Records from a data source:

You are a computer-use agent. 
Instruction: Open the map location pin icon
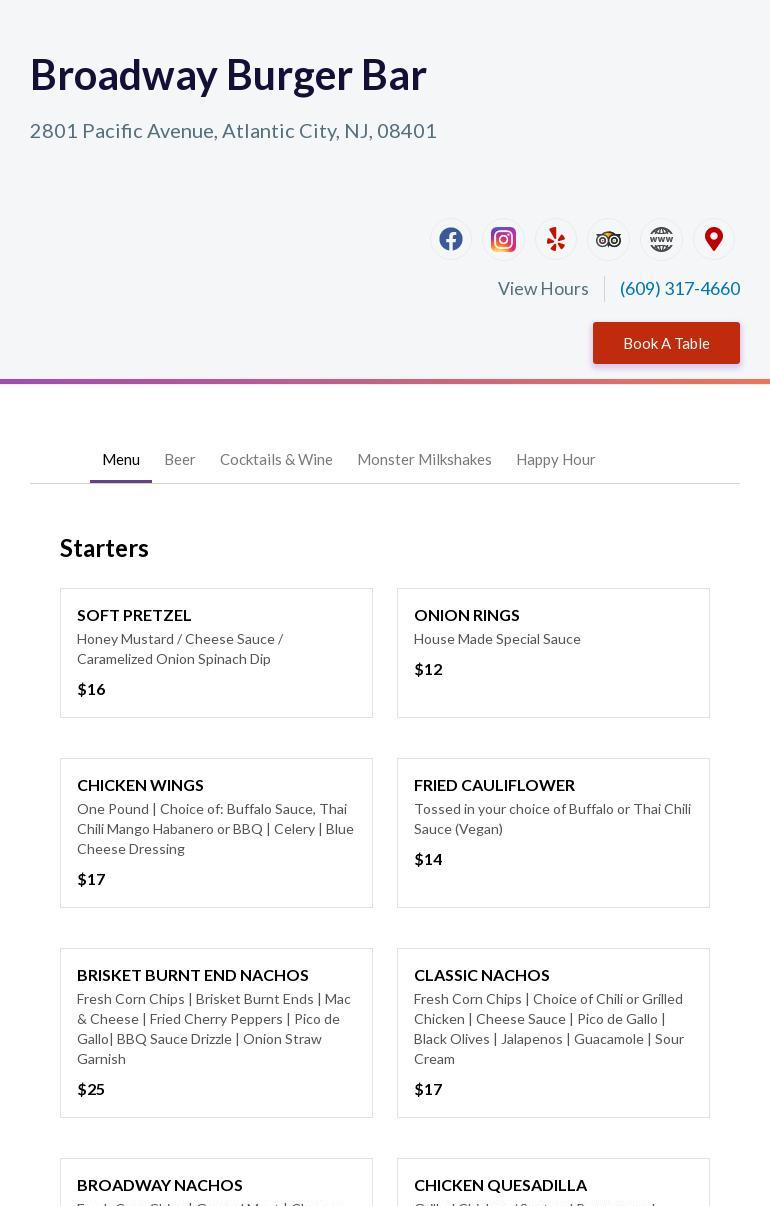tap(714, 240)
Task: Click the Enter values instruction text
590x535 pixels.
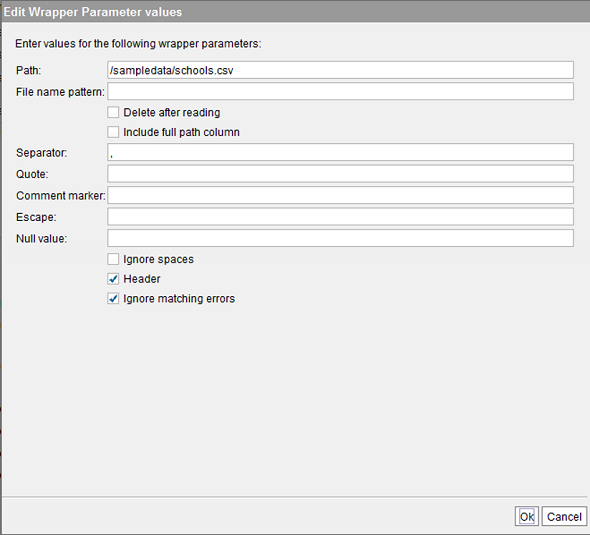Action: (138, 44)
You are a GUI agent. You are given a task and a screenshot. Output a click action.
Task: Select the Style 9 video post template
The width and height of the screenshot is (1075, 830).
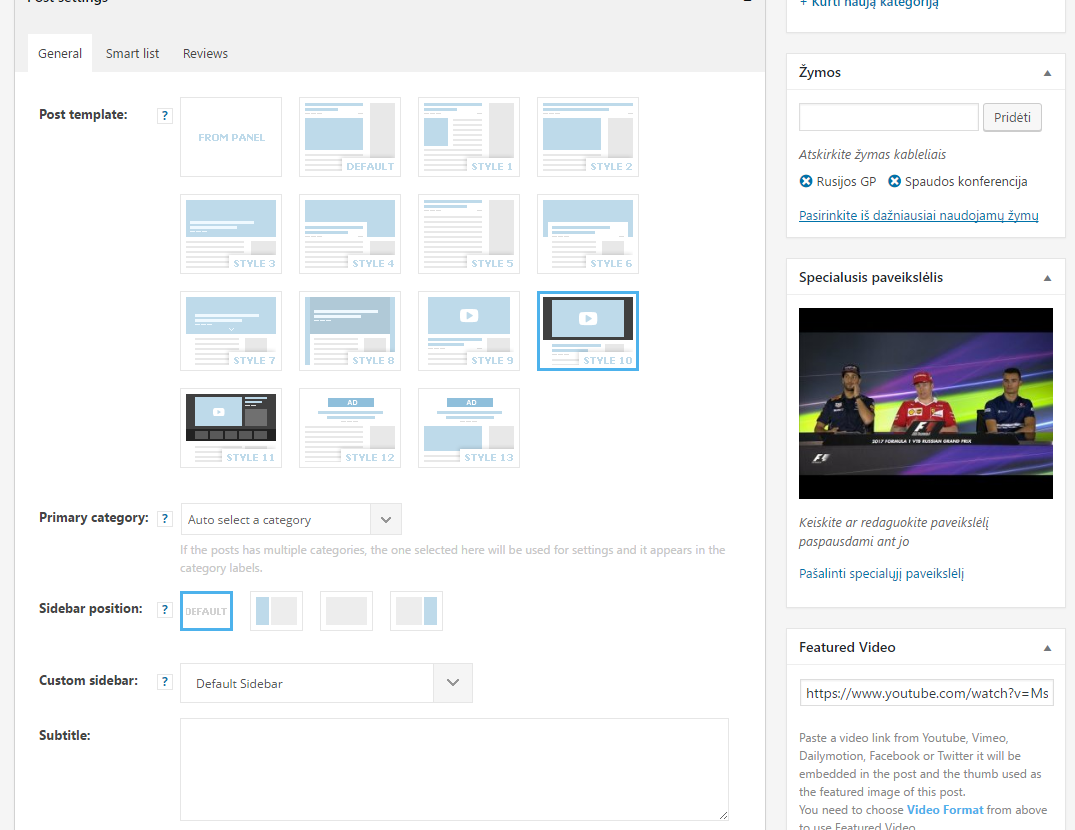pyautogui.click(x=469, y=331)
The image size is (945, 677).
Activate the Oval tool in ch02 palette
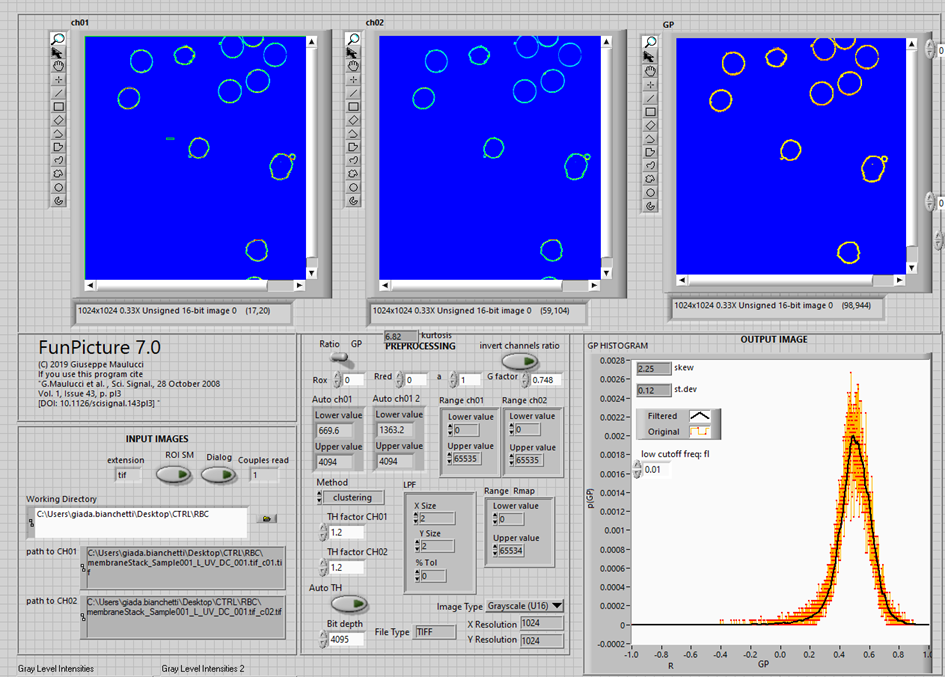click(x=352, y=187)
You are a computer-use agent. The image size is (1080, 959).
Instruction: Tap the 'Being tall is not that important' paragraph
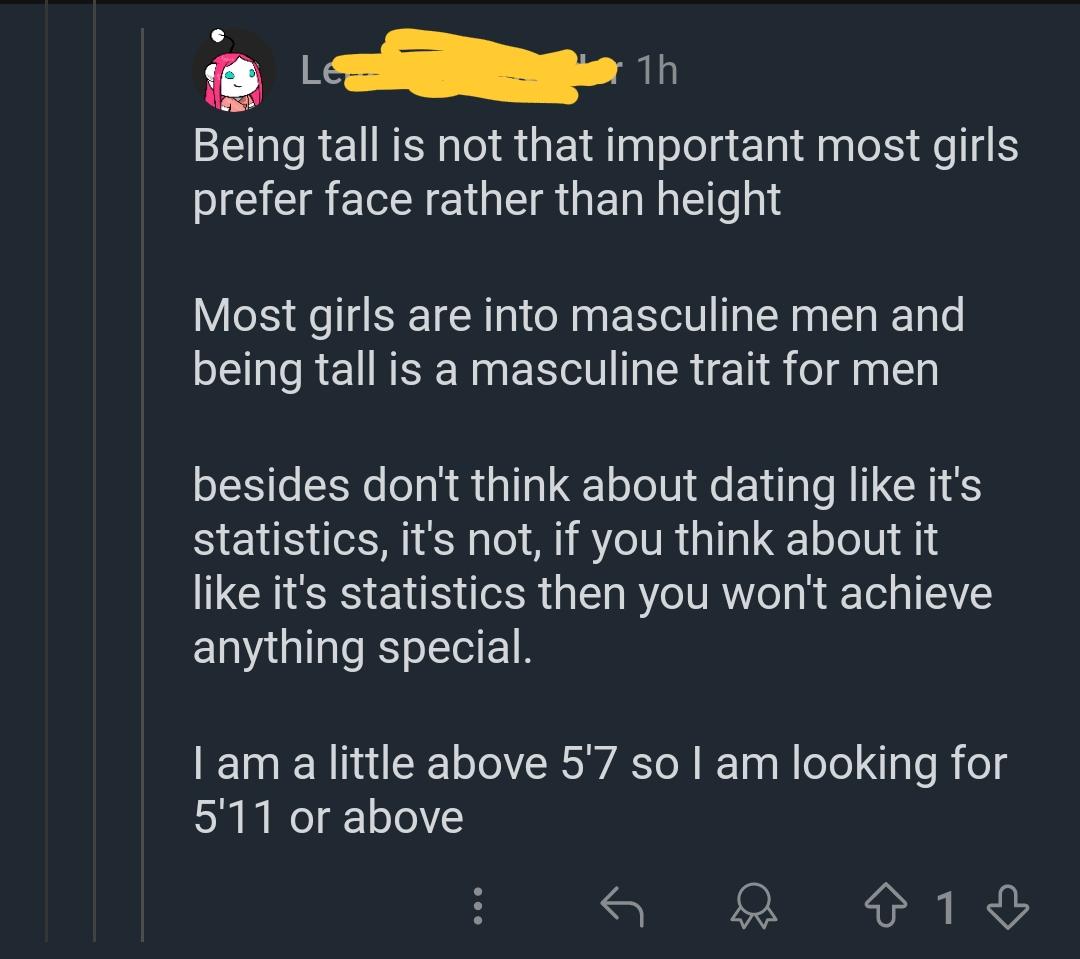point(605,172)
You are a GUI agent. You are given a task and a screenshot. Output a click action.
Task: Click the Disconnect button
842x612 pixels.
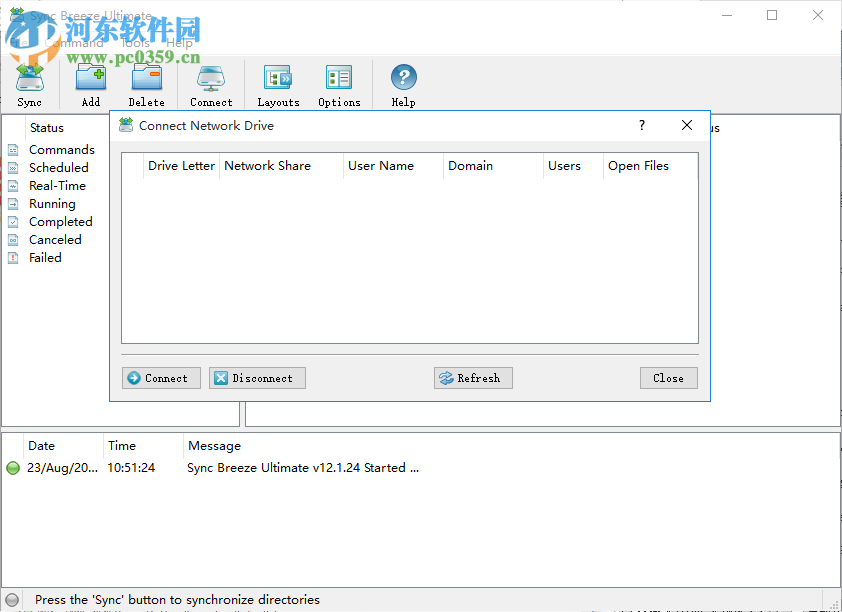pyautogui.click(x=257, y=378)
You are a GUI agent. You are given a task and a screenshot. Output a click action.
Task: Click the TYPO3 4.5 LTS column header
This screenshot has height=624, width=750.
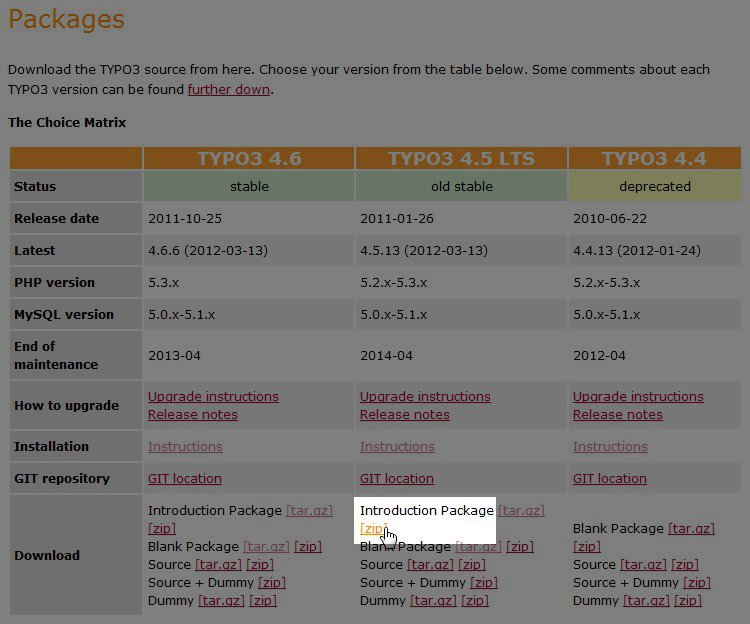(x=461, y=159)
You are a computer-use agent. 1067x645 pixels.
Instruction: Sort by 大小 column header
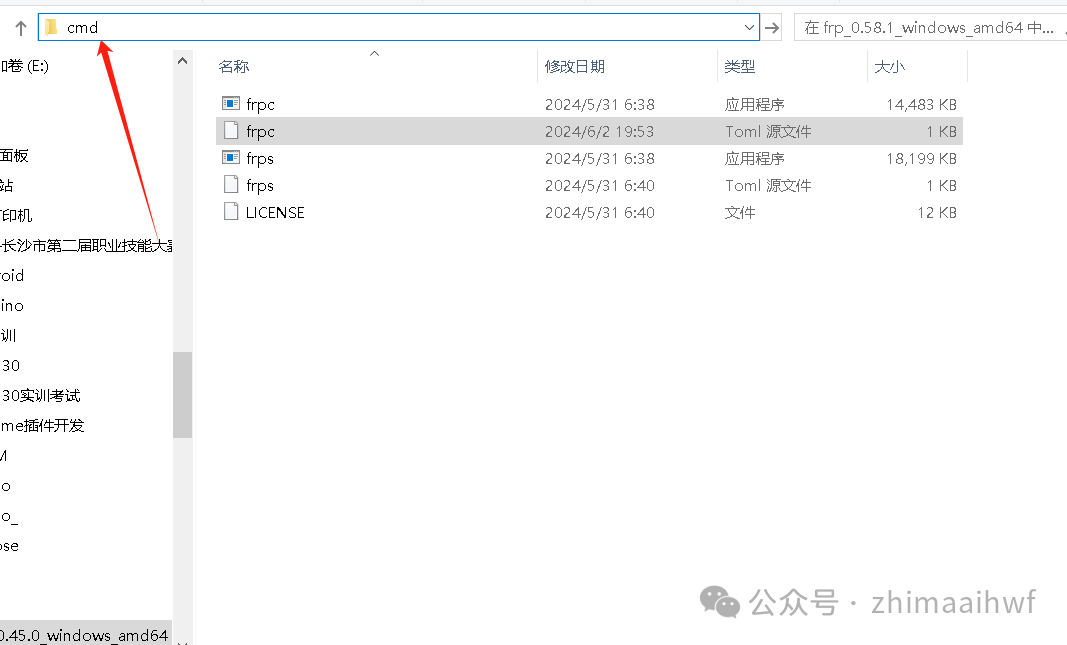[x=890, y=67]
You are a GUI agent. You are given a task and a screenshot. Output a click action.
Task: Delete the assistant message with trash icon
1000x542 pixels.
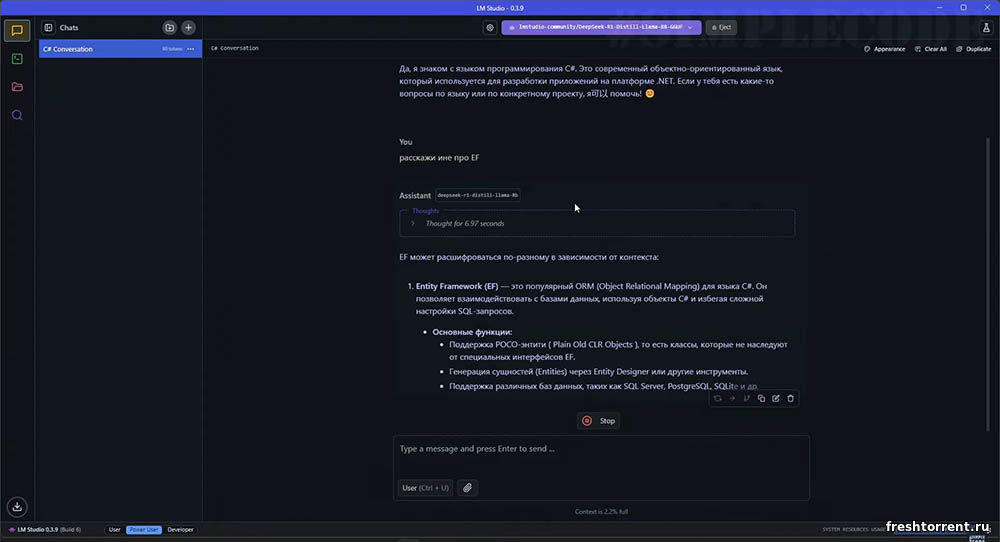pos(791,398)
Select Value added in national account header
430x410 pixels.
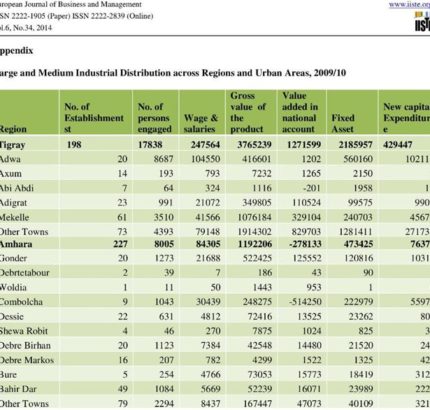tap(300, 112)
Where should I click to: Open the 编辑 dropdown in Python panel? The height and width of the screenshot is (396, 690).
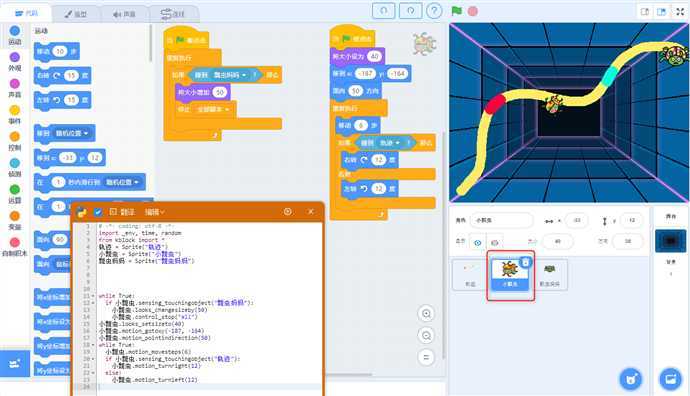pos(154,212)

Task prompt — Pull out every line holding "size" from the records above, and copy it.

Answer area —
The image size is (945, 677).
You are a computer-use agent. The image size is (1080, 959).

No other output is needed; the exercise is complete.